* Required action: A word-for-word repetition of all the entries is required.

* Excerpts from a dataset:
________________________

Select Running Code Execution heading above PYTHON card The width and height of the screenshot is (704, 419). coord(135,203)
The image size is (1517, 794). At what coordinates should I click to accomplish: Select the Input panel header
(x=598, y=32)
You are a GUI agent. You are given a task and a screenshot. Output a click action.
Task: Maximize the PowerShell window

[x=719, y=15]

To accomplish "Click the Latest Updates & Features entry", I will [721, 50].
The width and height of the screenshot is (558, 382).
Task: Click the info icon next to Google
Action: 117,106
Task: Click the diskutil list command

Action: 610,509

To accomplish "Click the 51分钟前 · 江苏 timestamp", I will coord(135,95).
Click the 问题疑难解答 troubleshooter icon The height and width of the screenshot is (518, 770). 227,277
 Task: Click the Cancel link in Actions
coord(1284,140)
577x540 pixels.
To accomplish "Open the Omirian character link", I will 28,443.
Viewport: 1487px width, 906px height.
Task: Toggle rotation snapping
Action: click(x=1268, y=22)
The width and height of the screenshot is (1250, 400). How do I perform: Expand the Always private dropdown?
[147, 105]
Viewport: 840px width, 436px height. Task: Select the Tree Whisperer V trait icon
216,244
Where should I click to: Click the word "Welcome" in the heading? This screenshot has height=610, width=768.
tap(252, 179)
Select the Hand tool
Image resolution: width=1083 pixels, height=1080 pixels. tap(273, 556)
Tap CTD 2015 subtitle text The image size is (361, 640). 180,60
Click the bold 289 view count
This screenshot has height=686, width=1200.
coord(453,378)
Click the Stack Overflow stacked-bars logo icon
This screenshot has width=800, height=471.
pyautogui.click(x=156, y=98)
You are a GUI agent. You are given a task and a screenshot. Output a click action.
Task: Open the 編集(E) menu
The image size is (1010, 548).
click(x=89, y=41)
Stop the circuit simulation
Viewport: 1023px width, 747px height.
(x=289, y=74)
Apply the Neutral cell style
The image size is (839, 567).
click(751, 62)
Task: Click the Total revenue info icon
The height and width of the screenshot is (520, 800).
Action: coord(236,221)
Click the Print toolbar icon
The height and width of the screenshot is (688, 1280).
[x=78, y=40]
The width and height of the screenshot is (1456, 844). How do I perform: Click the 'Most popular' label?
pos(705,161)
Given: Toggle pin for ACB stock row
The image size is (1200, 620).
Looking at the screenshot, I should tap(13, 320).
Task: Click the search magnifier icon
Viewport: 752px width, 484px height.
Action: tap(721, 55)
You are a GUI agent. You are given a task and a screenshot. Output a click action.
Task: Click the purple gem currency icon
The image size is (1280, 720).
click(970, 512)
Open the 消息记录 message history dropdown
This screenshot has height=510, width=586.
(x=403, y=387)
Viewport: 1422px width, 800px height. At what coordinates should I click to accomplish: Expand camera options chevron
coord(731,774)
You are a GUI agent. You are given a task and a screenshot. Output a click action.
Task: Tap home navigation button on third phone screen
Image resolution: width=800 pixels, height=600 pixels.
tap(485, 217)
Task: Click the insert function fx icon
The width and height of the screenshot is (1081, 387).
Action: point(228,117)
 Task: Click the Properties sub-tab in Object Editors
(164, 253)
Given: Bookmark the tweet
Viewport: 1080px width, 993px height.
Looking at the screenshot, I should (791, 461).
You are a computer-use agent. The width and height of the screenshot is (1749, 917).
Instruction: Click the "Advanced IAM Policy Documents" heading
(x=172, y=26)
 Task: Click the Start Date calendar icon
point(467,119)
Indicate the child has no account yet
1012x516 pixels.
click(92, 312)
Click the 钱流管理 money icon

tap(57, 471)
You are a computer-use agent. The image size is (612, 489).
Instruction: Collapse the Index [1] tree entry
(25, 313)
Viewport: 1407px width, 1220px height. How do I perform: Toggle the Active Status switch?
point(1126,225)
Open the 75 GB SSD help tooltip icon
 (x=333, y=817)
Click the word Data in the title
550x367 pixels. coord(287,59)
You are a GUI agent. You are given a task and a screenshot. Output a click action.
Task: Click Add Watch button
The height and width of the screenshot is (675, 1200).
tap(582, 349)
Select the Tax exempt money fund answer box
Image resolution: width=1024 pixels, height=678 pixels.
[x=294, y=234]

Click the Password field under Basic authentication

________________________

* Task solution:
Select Running Code Execution heading above PYTHON card The width and height of the screenshot is (704, 419). coord(135,203)
The image size is (1517, 794). At what coordinates should I click to accomplish: Select the Input panel header
(x=598, y=32)
You are a GUI agent. You are given a task and a screenshot. Output a click action.
Task: Maximize the PowerShell window

[x=719, y=15]

To accomplish "Click the Latest Updates & Features entry", I will [721, 50].
The width and height of the screenshot is (558, 382).
Task: Click the info icon next to Google
Action: 117,106
Task: Click the diskutil list command

Action: 610,509

To accomplish "Click the 51分钟前 · 江苏 timestamp", I will coord(135,95).
Click the 问题疑难解答 troubleshooter icon The height and width of the screenshot is (518, 770). 227,277
 Task: Click the Cancel link in Actions
coord(1284,140)
577x540 pixels.
To accomplish "Open the Omirian character link", I will 28,443.
Viewport: 1487px width, 906px height.
Task: Toggle rotation snapping
Action: click(x=1268, y=22)
The width and height of the screenshot is (1250, 400). How do I perform: Expand the Always private dropdown?
[147, 105]
Viewport: 840px width, 436px height. Task: Select the Tree Whisperer V trait icon
216,244
Where should I click to: Click the word "Welcome" in the heading? This screenshot has height=610, width=768.
tap(252, 179)
Select the Hand tool
Image resolution: width=1083 pixels, height=1080 pixels. tap(273, 556)
Tap CTD 2015 subtitle text The image size is (361, 640). 180,60
Click the bold 289 view count
This screenshot has height=686, width=1200.
coord(453,378)
Click the Stack Overflow stacked-bars logo icon
This screenshot has width=800, height=471.
pyautogui.click(x=156, y=98)
You are a GUI agent. You are given a task and a screenshot. Output a click action.
Task: Open the 編集(E) menu
The image size is (1010, 548).
click(x=89, y=41)
Stop the circuit simulation
Viewport: 1023px width, 747px height.
(x=289, y=74)
Apply the Neutral cell style
The image size is (839, 567).
click(751, 62)
Task: Click the Total revenue info icon
The height and width of the screenshot is (520, 800).
Action: coord(236,221)
Click the Print toolbar icon
The height and width of the screenshot is (688, 1280).
[x=78, y=40]
The width and height of the screenshot is (1456, 844). How do I perform: Click the 'Most popular' label?
pos(705,161)
Given: Toggle pin for ACB stock row
The image size is (1200, 620).
Looking at the screenshot, I should tap(13, 320).
Task: Click the search magnifier icon
Viewport: 752px width, 484px height.
Action: tap(721, 55)
You are a GUI agent. You are given a task and a screenshot. Output a click action.
Task: Click the purple gem currency icon
The image size is (1280, 720).
click(970, 512)
Open the 消息记录 message history dropdown
This screenshot has height=510, width=586.
(x=403, y=387)
Viewport: 1422px width, 800px height. At what coordinates should I click to accomplish: Expand camera options chevron
coord(731,774)
You are a GUI agent. You are given a task and a screenshot. Output a click action.
Task: Tap home navigation button on third phone screen
Image resolution: width=800 pixels, height=600 pixels.
tap(485, 217)
Task: Click the insert function fx icon
The width and height of the screenshot is (1081, 387).
Action: point(228,117)
 Task: Click the Properties sub-tab in Object Editors
(164, 253)
Given: Bookmark the tweet
Viewport: 1080px width, 993px height.
Looking at the screenshot, I should (791, 461).
You are a computer-use agent. The width and height of the screenshot is (1749, 917).
Instruction: Click the "Advanced IAM Policy Documents" heading
(x=172, y=26)
 Task: Click the Start Date calendar icon
point(467,119)
Indicate the child has no account yet
1012x516 pixels.
click(92, 312)
Click the 钱流管理 money icon

tap(57, 471)
You are a computer-use agent. The image size is (612, 489).
Instruction: Collapse the Index [1] tree entry
(25, 313)
Viewport: 1407px width, 1220px height. How do I perform: Toggle the Active Status switch?
point(1126,225)
Open the 75 GB SSD help tooltip icon
 (x=333, y=817)
Click the word Data in the title
550x367 pixels. coord(287,59)
You are a GUI agent. You are given a task and a screenshot. Output a click action.
Task: Click Add Watch button
The height and width of the screenshot is (675, 1200).
tap(582, 349)
Select the Tax exempt money fund answer box
Image resolution: width=1024 pixels, height=678 pixels.
[x=294, y=234]

Click the Password field under Basic authentication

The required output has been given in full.